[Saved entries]
*** Block opens ***

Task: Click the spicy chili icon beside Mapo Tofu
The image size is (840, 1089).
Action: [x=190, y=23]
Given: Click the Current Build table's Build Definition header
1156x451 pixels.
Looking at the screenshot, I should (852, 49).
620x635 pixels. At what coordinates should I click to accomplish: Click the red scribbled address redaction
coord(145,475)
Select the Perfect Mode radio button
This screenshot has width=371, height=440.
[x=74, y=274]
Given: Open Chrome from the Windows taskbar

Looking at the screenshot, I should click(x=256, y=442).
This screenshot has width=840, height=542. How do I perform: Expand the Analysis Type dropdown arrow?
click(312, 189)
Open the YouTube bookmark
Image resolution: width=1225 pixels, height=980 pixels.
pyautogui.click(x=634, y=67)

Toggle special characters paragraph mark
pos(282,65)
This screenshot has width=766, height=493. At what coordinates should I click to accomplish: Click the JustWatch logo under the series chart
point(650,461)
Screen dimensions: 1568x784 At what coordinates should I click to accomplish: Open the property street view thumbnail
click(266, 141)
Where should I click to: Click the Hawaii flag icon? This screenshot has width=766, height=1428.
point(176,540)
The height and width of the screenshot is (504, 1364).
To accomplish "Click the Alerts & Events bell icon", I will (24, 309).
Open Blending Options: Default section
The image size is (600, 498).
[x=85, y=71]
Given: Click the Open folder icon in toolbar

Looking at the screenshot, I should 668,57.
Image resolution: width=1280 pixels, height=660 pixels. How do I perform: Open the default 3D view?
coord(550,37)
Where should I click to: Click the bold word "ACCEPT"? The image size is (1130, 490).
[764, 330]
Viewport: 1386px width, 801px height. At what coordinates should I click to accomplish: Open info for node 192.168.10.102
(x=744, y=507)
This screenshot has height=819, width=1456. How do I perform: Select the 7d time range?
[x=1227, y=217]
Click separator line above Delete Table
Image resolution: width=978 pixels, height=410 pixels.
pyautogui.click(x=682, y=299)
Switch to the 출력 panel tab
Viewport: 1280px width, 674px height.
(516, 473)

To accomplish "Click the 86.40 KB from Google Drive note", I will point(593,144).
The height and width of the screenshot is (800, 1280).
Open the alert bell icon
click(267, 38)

*** Block closes ***

» EXERCISE DIRECTIONS
Which lines run from the one containing "Image resolution: width=978" to the final line of the entries? Return those lines exactly, and only those.

» SOLUTION TO THE PROBLEM
Image resolution: width=978 pixels, height=410 pixels.
pyautogui.click(x=682, y=299)
Switch to the 출력 panel tab
Viewport: 1280px width, 674px height.
(516, 473)

To accomplish "Click the 86.40 KB from Google Drive note", I will point(593,144).
The height and width of the screenshot is (800, 1280).
Open the alert bell icon
click(267, 38)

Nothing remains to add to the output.